The film premiered at the 2014 Toronto International Film Festival, and received positive reviews from critics upon release. It has gone on to become an enduring favourite in the survival horror genre.

==Plot==
Alex and his girlfriend Jenn leave the city for a camping weekend at a provincial nature reserve in Ontario, Canada. Alex plans to explore his favourite trail, despite being informed that it's closed for the season, and refuses a map against park ranger warnings. After paddling out across a lake, Alex drops their canoe on his foot, but insists he isn't hurt. Brad, an Irish tour guide, passes their camp, and Jenn invites him to have dinner with them. Brad behaves in an increasingly crude and abrasive manner, flirting with Jenn and belittling Alex. He departs after they finish eating. Jenn is left uncomfortable, while Alex is annoyed with her.

The following morning, Alex takes Jenn off-trail, heading toward a lake he remembers. He sees a bear paw print in the ground and does not alert her. In the evening, Alex inspects his injured foot, and has to pull out a broken toenail before Jenn dresses his wound. The next day, they see a half-eaten deer carcass. When they fail to find the lake, they realize they are lost. Jenn looks for her cell phone, but Alex reveals he left it in the car, not wanting her to be distracted and reasoning that there isn't any reception in the area. Jenn berates Alex for his need to show off, pointing out that it's her first camping trip and he took her too far into the woods. When she asks why they even came in the first place, Alex reveals he was planning to propose.

Jenn later apologizes to Alex for insulting him, and they make camp. They wake up to find their food has been eaten by a bear, but Alex insists it was a raccoon. When they come across a bear bed, they walk as far from it as they can before dark. The couple reconciles after Alex finally apologizes for their situation being his fault. The next morning, Alex sees a bear outside the tent. He and Jenn try to stay quiet, but it claws through the tent, injuring Jenn's arm and biting Alex's leg. She drives it back with bear spray, but watches in horror as the bear returns and drags Alex from the tent, mauling him to death. Jenn flees with only the engagement ring and a road flare. She falls down an incline, and is briefly knocked unconscious when her head hits a rock.

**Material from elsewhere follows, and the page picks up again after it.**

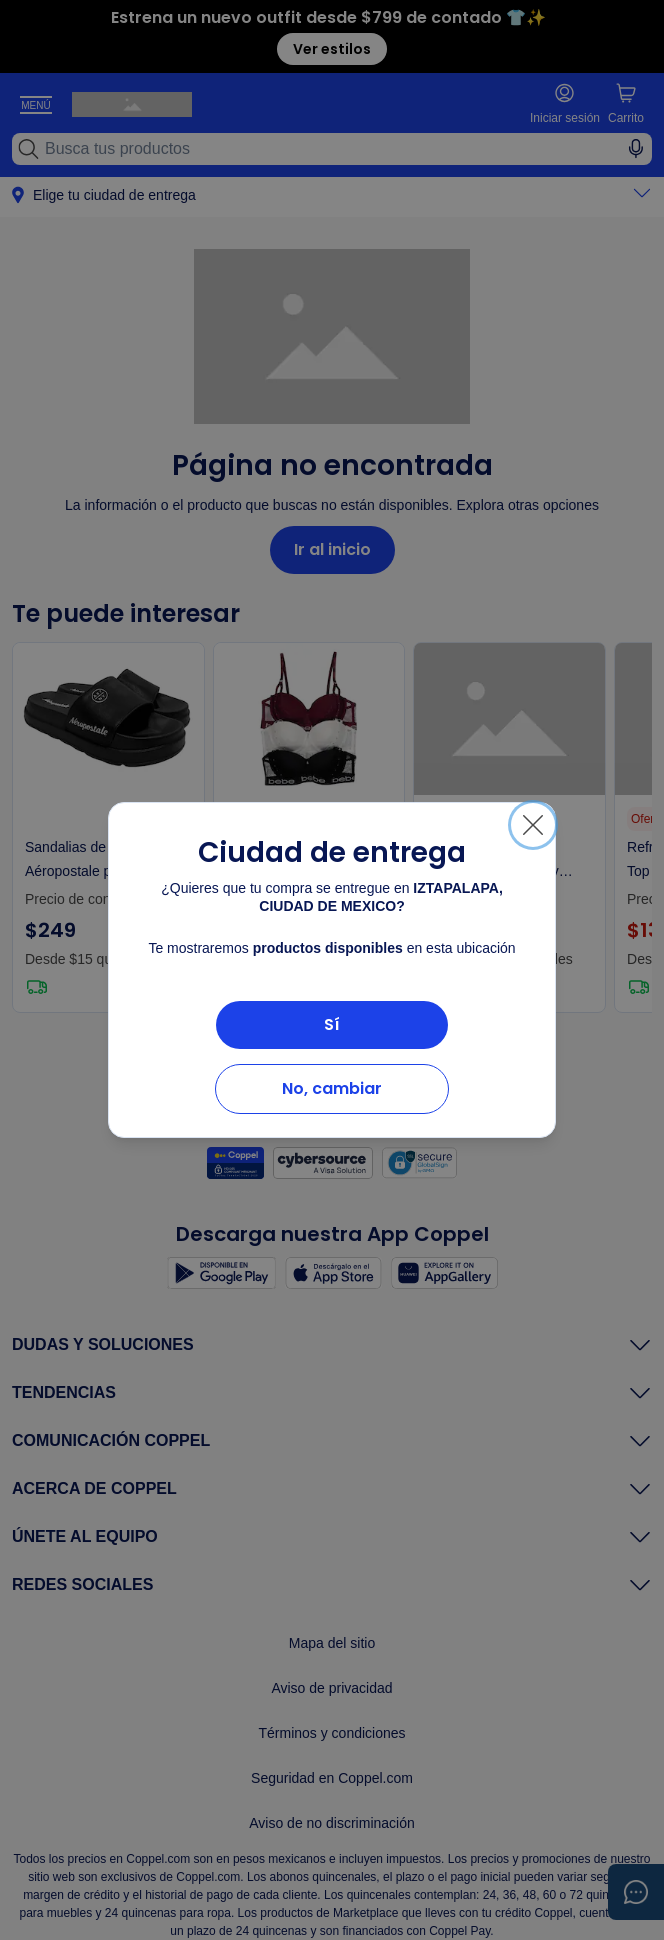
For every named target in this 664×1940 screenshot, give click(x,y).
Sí (332, 1024)
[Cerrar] (533, 825)
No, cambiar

After recovering, Jenn continues through the woods, then climbs a tree to sleep. Later, a passing helicopter wakes her. Jenn finds a stream, where she drinks, cleans out her wound, and applies a makeshift tourniquet. While trying to forage for food, she encounters another bear, which pursues her toward a waterfall. Jenn escapes by climbing down the wet rock face, but slips and breaks her ankle. She painfully splints the injury, using a branch as a crutch and the flare to continue moving after dark. Eventually, she passes out from exhaustion. Jenn awakens and sees a caribou. Attempting to follow it, she comes upon the lake shore and a park-provided canoe. Jenn paddles back to the park entrance and collapses. Brad is alerted by a member of the tour group he's preparing to lead, and rushes to help her.

==Cast==
- Missy Peregrym as Jenn
- Jeff Roop as Alex Louis
- Eric Balfour as Brad
- Nicholas Campbell as The Ranger
- Chester and Charlie as The Bear

==Production==

Backcountry is loosely based on the true story of a hungry man-eating black bear that attacked Mark Jordan and Jacqueline Perry in the back country of Missinaibi Lake Provincial Park, North of Chapleau, Ontario in 2005, events for which Mark later received the Star of Courage award from Governor General Michaëlle Jean.

Production took place from October through November 2013. The film was shot in Powassan, Ontario and Caddy Lake, Manitoba and was funded by Telefilm Canada and Northern Ontario Heritage Fund.

==Release==
The film premiered at the Toronto International Film Festival on September 8, 2014.

==Reception==
On review aggregator Rotten Tomatoes, Backcountry holds an approval rating of 92%, based on 50 reviews, and an average rating of 7/10. Its consensus reads, "Tense, well-acted, and at once atmospheric as well as brutally impactful, Backcountry marks a memorably assured debut from writer-director Adam MacDonald." On Metacritic, the film has a weighted average score of 62 out of 100, based on 5 critics, indicating "generally positive reviews".

Although not a box office success, Backcountry has gone on to gain popularity via streaming and the internet.